[Stored data entries]
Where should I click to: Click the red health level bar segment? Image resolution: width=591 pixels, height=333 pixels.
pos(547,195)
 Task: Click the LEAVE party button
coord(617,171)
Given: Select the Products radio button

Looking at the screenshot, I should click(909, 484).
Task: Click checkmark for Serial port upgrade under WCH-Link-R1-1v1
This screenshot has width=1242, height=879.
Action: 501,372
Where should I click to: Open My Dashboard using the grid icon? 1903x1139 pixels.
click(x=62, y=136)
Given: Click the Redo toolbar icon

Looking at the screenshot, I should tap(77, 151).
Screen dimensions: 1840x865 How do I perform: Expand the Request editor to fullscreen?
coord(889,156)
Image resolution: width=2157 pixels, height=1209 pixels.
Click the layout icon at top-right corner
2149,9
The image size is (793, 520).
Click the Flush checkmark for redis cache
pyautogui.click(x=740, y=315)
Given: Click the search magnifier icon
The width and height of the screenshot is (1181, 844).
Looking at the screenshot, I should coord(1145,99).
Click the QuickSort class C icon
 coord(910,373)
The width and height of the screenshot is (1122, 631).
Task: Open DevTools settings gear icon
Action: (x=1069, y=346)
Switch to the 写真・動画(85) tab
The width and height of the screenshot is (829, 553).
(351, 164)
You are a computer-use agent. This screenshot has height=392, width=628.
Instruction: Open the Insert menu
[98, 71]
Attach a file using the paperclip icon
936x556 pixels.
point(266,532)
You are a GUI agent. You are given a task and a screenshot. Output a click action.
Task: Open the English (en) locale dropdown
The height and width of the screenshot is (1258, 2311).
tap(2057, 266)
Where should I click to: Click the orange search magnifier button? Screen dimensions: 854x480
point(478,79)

_Exercise prompt_
Could you return exactly the lines above from the line with "Click the Flush checkmark for redis cache" to the line with "You are a computer-use", both included, and nothing else?

_Response to this task_
Click the Flush checkmark for redis cache
pyautogui.click(x=740, y=315)
Given: Click the search magnifier icon
The width and height of the screenshot is (1181, 844).
Looking at the screenshot, I should coord(1145,99).
Click the QuickSort class C icon
 coord(910,373)
The width and height of the screenshot is (1122, 631).
Task: Open DevTools settings gear icon
Action: (x=1069, y=346)
Switch to the 写真・動画(85) tab
The width and height of the screenshot is (829, 553).
(351, 164)
You are a computer-use agent. This screenshot has height=392, width=628.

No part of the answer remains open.